Rewrite all of the data below as a numbered list, leaving out any blank lines.

INFORMATION SUPPLIED:
• • • • • • •
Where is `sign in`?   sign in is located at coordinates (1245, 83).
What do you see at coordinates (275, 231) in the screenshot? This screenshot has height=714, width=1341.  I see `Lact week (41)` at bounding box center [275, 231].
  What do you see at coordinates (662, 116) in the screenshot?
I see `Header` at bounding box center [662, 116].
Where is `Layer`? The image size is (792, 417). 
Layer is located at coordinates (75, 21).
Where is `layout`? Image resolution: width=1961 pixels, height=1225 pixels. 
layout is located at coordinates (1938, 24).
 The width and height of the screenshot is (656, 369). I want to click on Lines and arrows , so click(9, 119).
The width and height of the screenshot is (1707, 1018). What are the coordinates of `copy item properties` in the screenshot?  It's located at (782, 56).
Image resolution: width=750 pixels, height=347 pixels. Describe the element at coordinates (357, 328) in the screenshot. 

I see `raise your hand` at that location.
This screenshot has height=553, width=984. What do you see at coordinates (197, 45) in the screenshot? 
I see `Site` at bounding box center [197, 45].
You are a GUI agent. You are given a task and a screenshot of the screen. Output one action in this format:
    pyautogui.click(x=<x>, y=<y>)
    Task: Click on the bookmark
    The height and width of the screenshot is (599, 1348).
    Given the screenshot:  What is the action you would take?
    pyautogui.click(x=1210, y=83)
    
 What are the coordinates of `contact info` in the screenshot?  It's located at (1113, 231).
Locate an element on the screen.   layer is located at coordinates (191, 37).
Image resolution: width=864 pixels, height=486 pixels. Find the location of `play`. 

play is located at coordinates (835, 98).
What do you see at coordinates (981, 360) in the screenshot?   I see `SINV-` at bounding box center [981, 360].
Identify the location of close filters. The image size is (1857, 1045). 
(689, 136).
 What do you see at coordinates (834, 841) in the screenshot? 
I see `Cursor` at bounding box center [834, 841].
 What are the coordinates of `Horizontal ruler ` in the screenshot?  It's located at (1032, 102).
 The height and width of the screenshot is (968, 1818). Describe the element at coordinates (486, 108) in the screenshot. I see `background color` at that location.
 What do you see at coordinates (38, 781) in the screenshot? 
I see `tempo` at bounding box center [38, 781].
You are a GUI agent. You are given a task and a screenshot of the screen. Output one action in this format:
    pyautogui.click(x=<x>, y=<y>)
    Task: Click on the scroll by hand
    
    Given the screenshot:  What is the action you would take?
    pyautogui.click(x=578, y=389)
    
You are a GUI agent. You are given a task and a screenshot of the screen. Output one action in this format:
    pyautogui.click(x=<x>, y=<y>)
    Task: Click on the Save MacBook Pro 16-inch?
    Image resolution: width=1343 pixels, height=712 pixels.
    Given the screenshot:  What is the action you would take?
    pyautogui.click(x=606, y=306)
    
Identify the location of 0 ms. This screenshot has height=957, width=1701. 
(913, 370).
• • • • • • •
RESPONSE TO THE EXERCISE:
1. Where is `sign in`?   sign in is located at coordinates (1245, 83).
2. What do you see at coordinates (275, 231) in the screenshot? This screenshot has height=714, width=1341.  I see `Lact week (41)` at bounding box center [275, 231].
3.   What do you see at coordinates (662, 116) in the screenshot?
4. I see `Header` at bounding box center [662, 116].
5. Where is `Layer`? The image size is (792, 417). 
6. Layer is located at coordinates (75, 21).
7. Where is `layout`? Image resolution: width=1961 pixels, height=1225 pixels. 
8. layout is located at coordinates (1938, 24).
9.  The width and height of the screenshot is (656, 369). I want to click on Lines and arrows , so click(9, 119).
10. The width and height of the screenshot is (1707, 1018). What are the coordinates of `copy item properties` in the screenshot?  It's located at (782, 56).
11. Image resolution: width=750 pixels, height=347 pixels. Describe the element at coordinates (357, 328) in the screenshot. 
12. I see `raise your hand` at that location.
13. This screenshot has height=553, width=984. What do you see at coordinates (197, 45) in the screenshot? 
14. I see `Site` at bounding box center [197, 45].
15. You are a GUI agent. You are given a task and a screenshot of the screen. Output one action in this format:
16.     pyautogui.click(x=<x>, y=<y>)
17.     Task: Click on the bookmark
18.     The height and width of the screenshot is (599, 1348).
19.     Given the screenshot:  What is the action you would take?
20.     pyautogui.click(x=1210, y=83)
21.  What are the coordinates of `contact info` in the screenshot?  It's located at (1113, 231).
22. Locate an element on the screen.   layer is located at coordinates (191, 37).
23. Image resolution: width=864 pixels, height=486 pixels. Find the location of `play`. 
24. play is located at coordinates (835, 98).
25. What do you see at coordinates (981, 360) in the screenshot?   I see `SINV-` at bounding box center [981, 360].
26. Identify the location of close filters. The image size is (1857, 1045). 
27. (689, 136).
28.  What do you see at coordinates (834, 841) in the screenshot? 
29. I see `Cursor` at bounding box center [834, 841].
30.  What are the coordinates of `Horizontal ruler ` in the screenshot?  It's located at (1032, 102).
31.  The height and width of the screenshot is (968, 1818). Describe the element at coordinates (486, 108) in the screenshot. I see `background color` at that location.
32.  What do you see at coordinates (38, 781) in the screenshot? 
33. I see `tempo` at bounding box center [38, 781].
34. You are a GUI agent. You are given a task and a screenshot of the screen. Output one action in this format:
35.     pyautogui.click(x=<x>, y=<y>)
36.     Task: Click on the scroll by hand
37.     Given the screenshot:  What is the action you would take?
38.     pyautogui.click(x=578, y=389)
39. You are a GUI agent. You are given a task and a screenshot of the screen. Output one action in this format:
40.     pyautogui.click(x=<x>, y=<y>)
41.     Task: Click on the Save MacBook Pro 16-inch?
42.     Image resolution: width=1343 pixels, height=712 pixels.
43.     Given the screenshot:  What is the action you would take?
44.     pyautogui.click(x=606, y=306)
45. Identify the location of 0 ms. This screenshot has height=957, width=1701. 
46. (913, 370).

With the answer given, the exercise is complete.